*What needs to be done*. Repeat word for word the part of the Okavango River passage between "Increased investment in" and "on forest management.", inclusive.

*Document extract*.
┌────────
Instead, the river empties into an interior floodplain called the Okavango Delta, which supports an abundance of life, including hippopotamus, big cats and Africa’s largest population of savanna elephants. The river basin directly sustains more than 1 million people who depend on it for drinking, fishing, forestry, agriculture and tourism.
While the Okavango Delta is largely protected (it is one of the largest Ramsar Wetlands of International Importance in the world), much of the headwaters that provide water to the Delta are not. Encroaching development and other pressures now put the entire Okavango River system at risk.




The Challenge
The Upper Okavango Basin remains largely pristine today due in part to a history of civil war that ravaged the landscape and subsequently prevented people from populating the area.
But more than 20 years after the war, Southeast Angola is on the verge of rapid development. If not managed correctly, the people and animals that depend on this irreplaceable landscape may face resource depletion and degraded water quality and quantity. The critical timing of upstream water reaching the Delta could also be compromised, further disrupting ecosystem balance.
The Opportunity
For now, opportunities to invest in the Upper Okavango Basin’s preservation and promote sustainable development for the region both still exist. But time is running out.
Increased investment in community-led conservation of freshwater and fisheries offers a clear pathway to success.
“People are dependent on natural resources. We want to help them take full ownership of these resources, manage them and also derive a livelihood,” said TNC’s Okavango Basin Program Director, Sekgowa Motsumi.
TNC and partners are implementing pilot projects in thirteen villages in Angola’s Okavango headwaters. In Livambi, Liavela, Mangondo, Situtume and Kambumbu/Sihugongo, Ndumba and Kambamba projects primarily address challenges with fisheries. In the villages of Luassenha, Liaconga, Cambungu, Lilambo, Malengue and Lievela, project efforts are focused on forest management.
└────────
*Material*.
┌────────
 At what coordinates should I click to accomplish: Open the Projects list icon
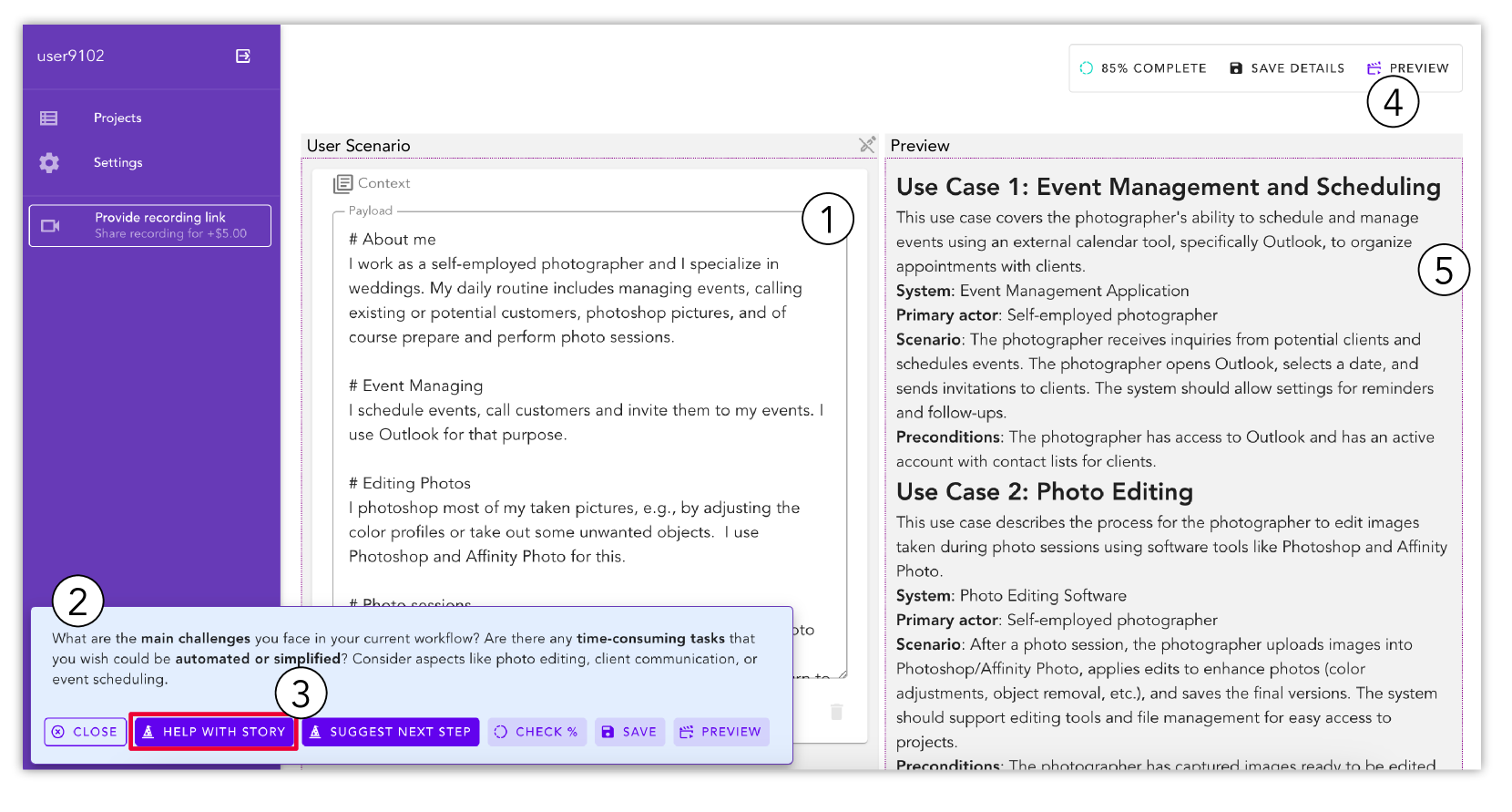[x=49, y=118]
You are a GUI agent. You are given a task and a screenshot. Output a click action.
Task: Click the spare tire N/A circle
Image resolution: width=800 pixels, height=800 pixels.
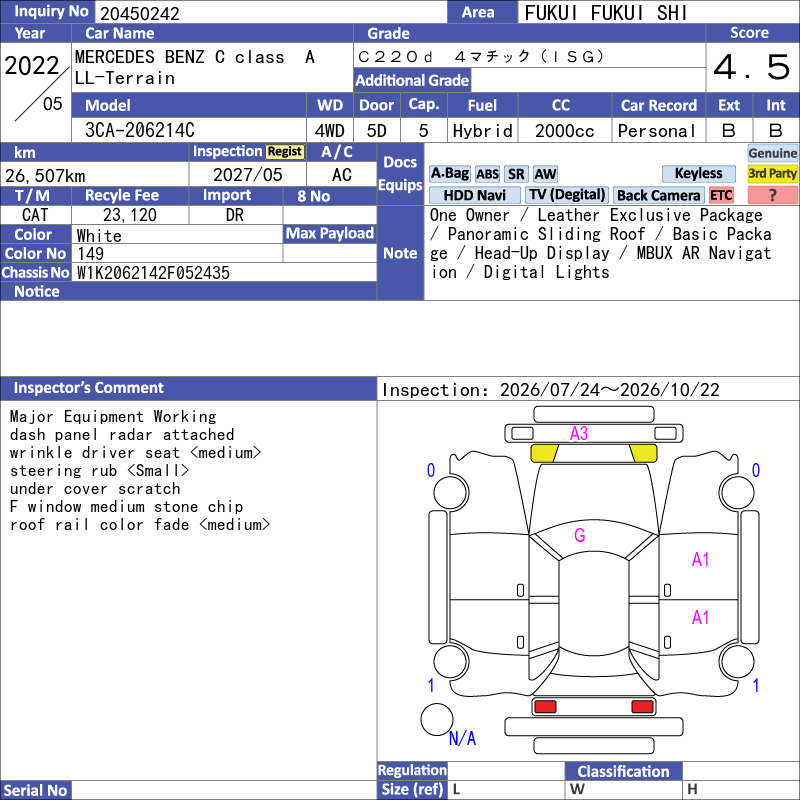[x=437, y=719]
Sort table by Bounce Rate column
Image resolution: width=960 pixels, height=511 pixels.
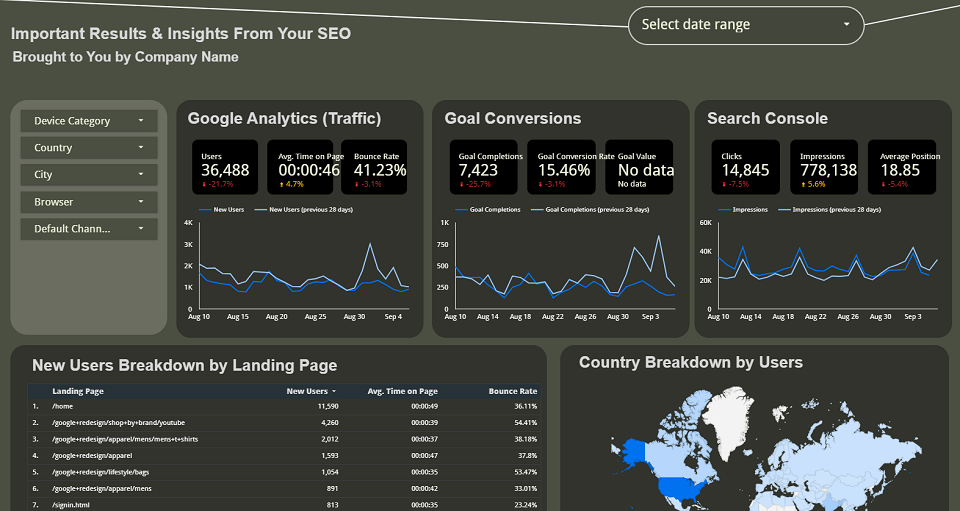[512, 391]
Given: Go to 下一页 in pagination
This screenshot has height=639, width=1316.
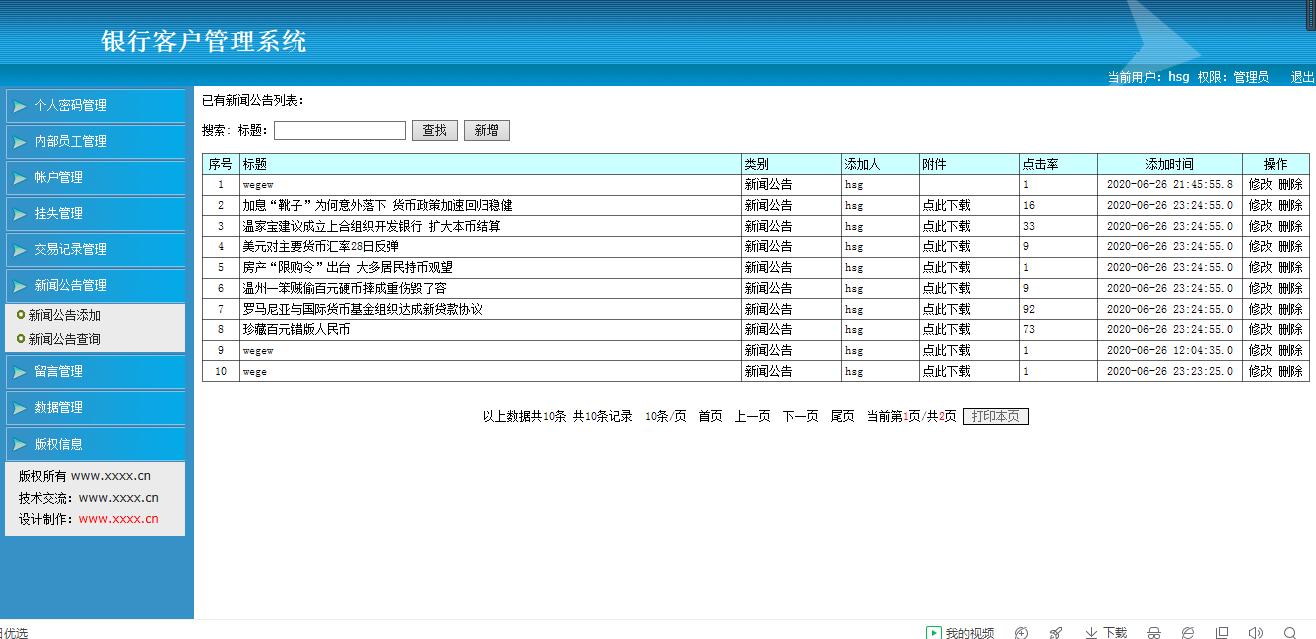Looking at the screenshot, I should (800, 416).
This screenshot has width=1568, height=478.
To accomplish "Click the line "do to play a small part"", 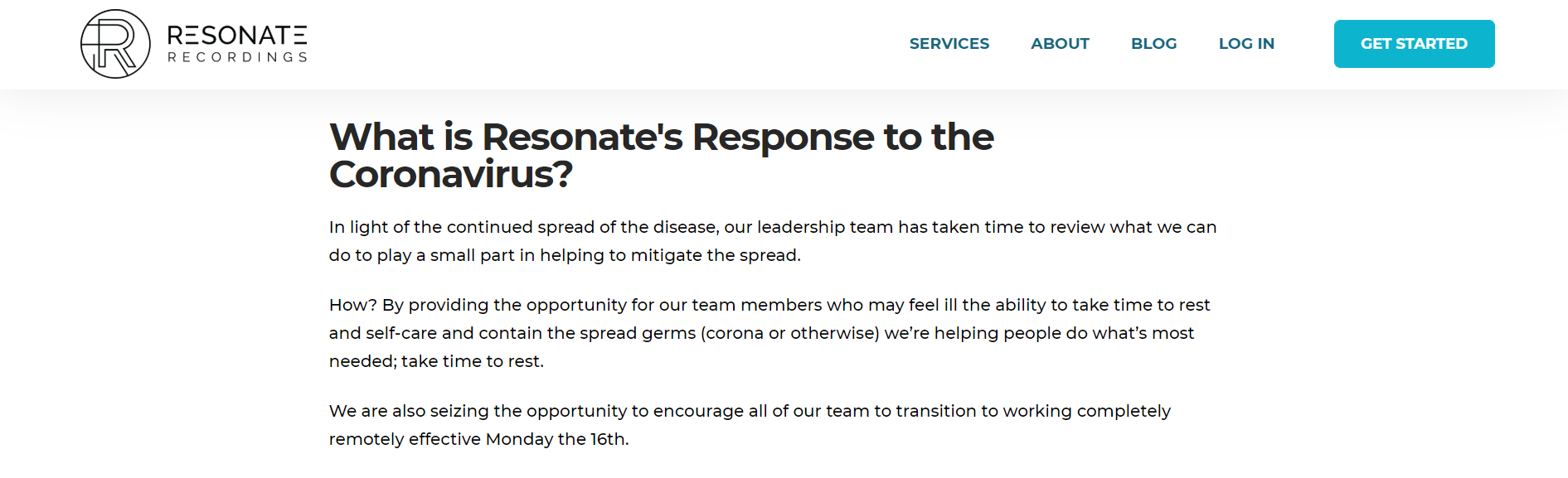I will point(564,255).
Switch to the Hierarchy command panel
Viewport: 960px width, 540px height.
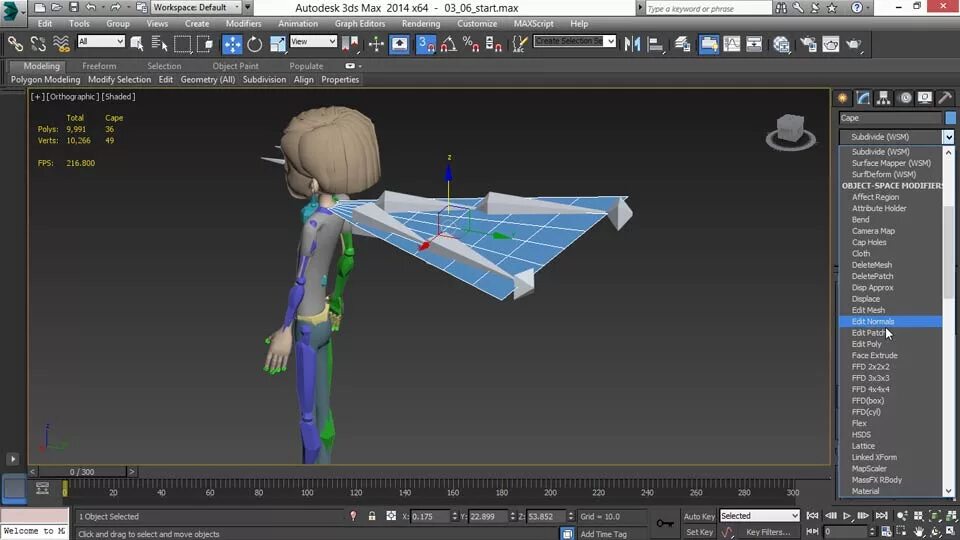click(x=883, y=98)
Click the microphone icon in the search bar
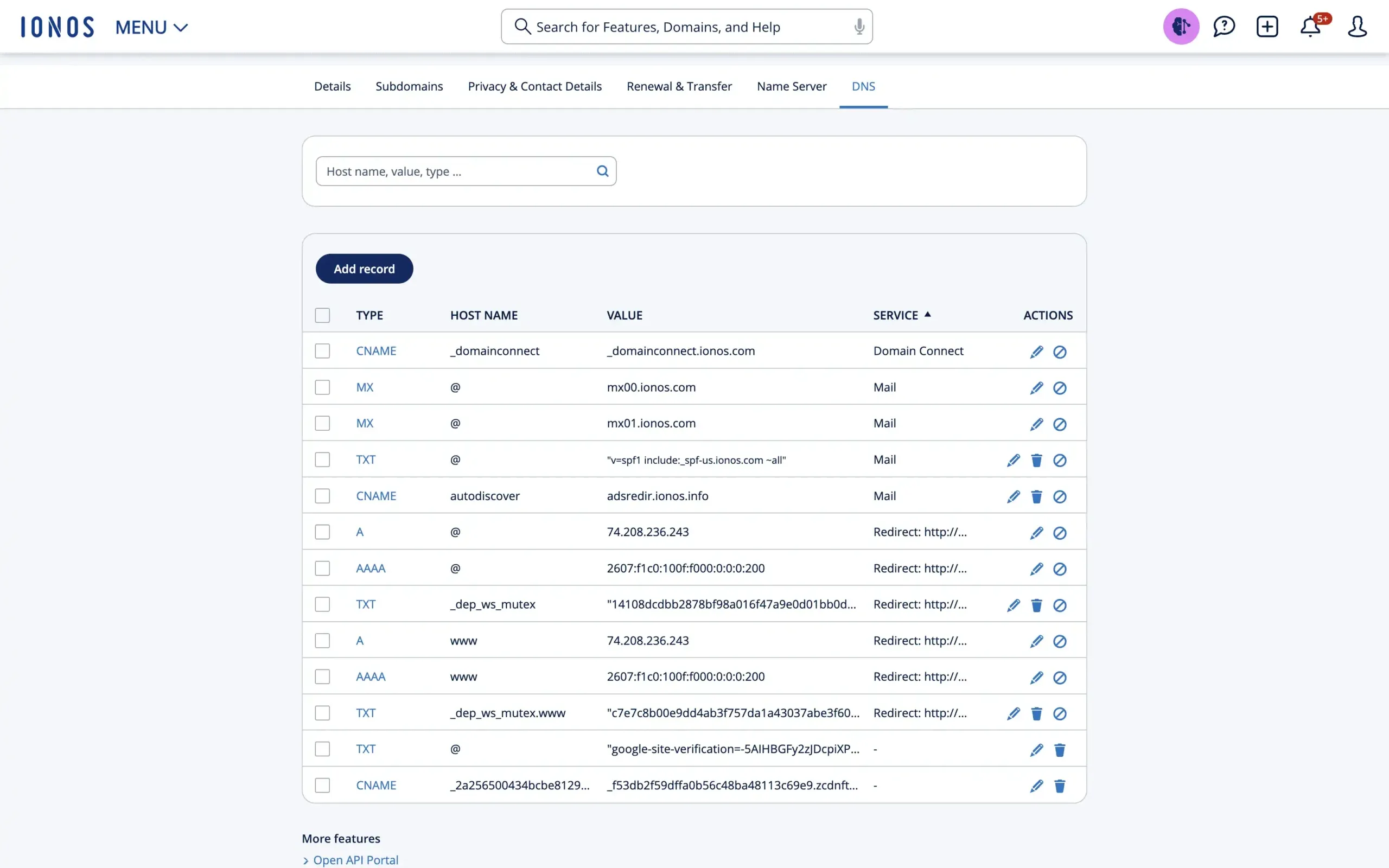The width and height of the screenshot is (1389, 868). tap(859, 27)
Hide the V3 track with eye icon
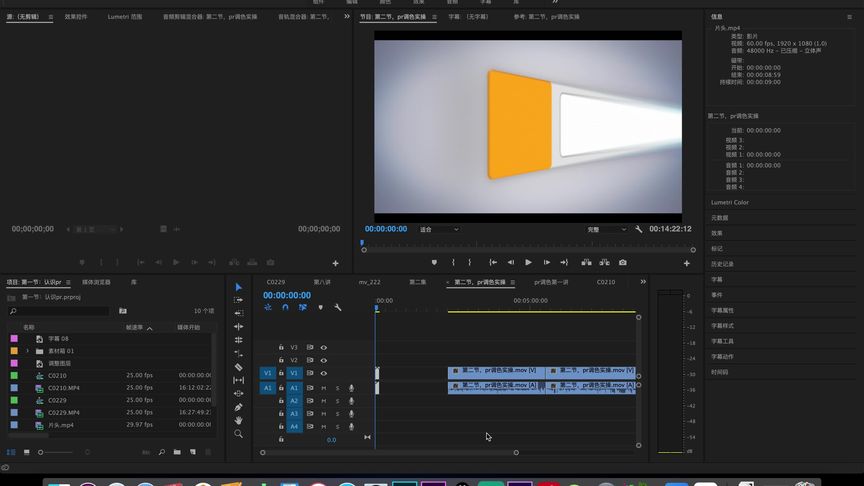The width and height of the screenshot is (864, 486). (x=323, y=347)
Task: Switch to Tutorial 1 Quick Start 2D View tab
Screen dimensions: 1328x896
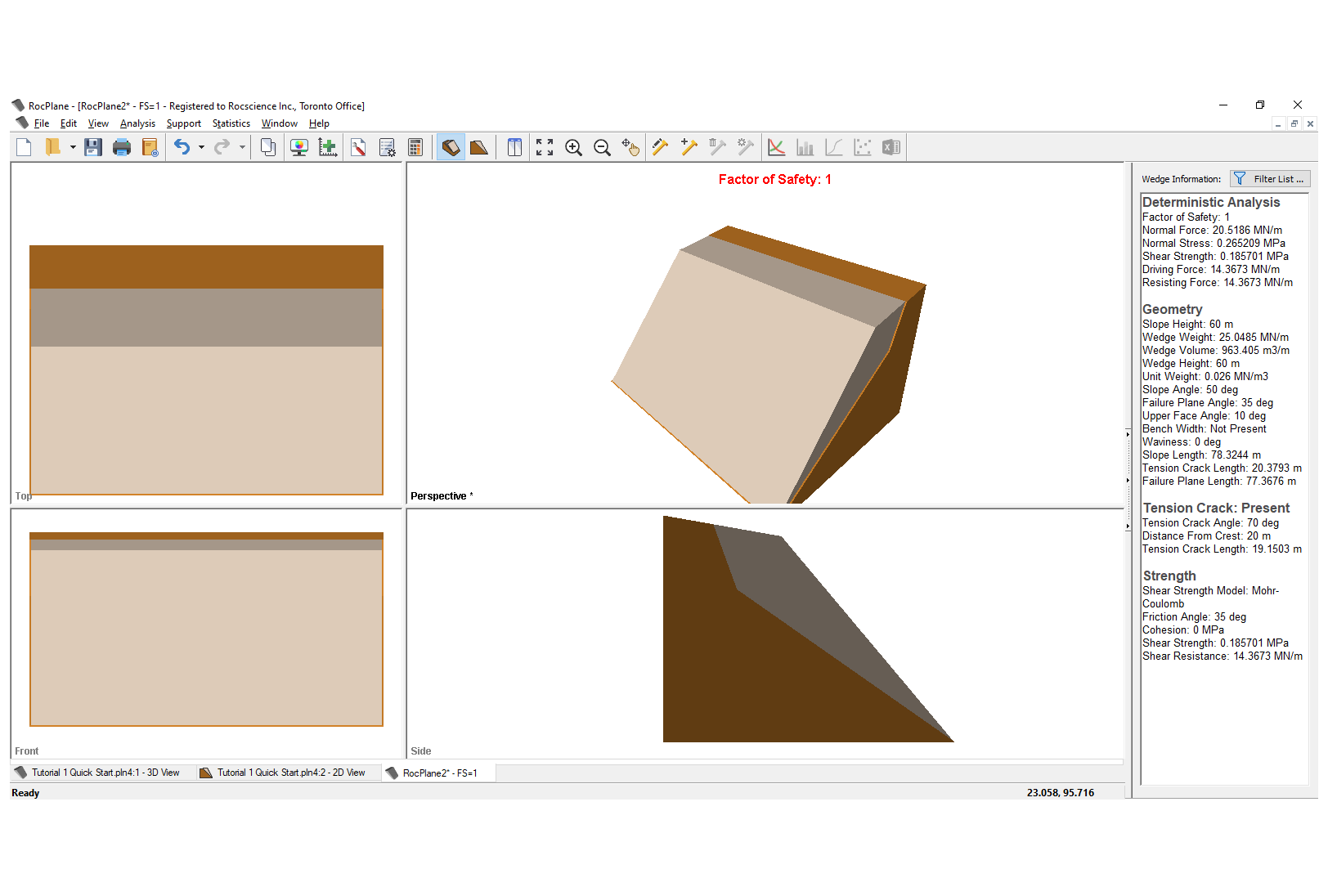Action: coord(290,773)
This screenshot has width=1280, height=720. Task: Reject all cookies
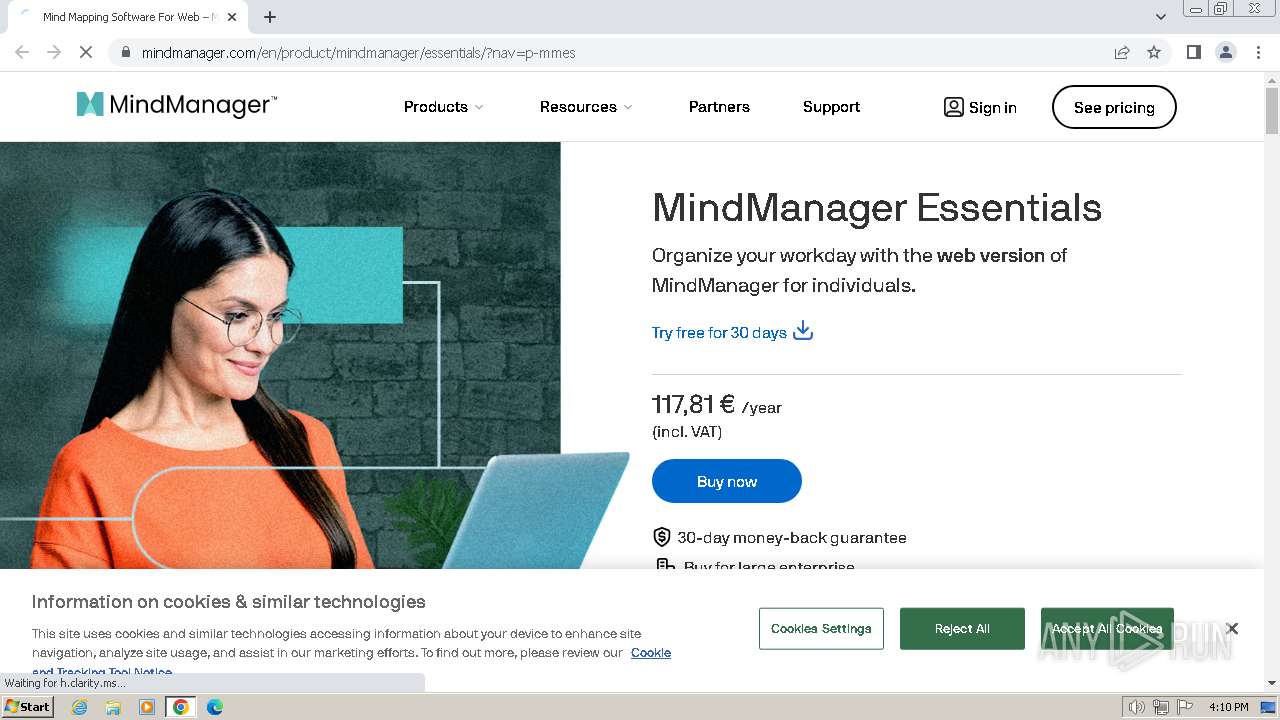pos(962,629)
└────────
*Exercise output*.
Increased investment in community-led conservation of freshwater and fisheries offers a clear pathway to success.
“People are dependent on natural resources. We want to help them take full ownership of these resources, manage them and also derive a livelihood,” said TNC’s Okavango Basin Program Director, Sekgowa Motsumi.
TNC and partners are implementing pilot projects in thirteen villages in Angola’s Okavango headwaters. In Livambi, Liavela, Mangondo, Situtume and Kambumbu/Sihugongo, Ndumba and Kambamba projects primarily address challenges with fisheries. In the villages of Luassenha, Liaconga, Cambungu, Lilambo, Malengue and Lievela, project efforts are focused on forest management.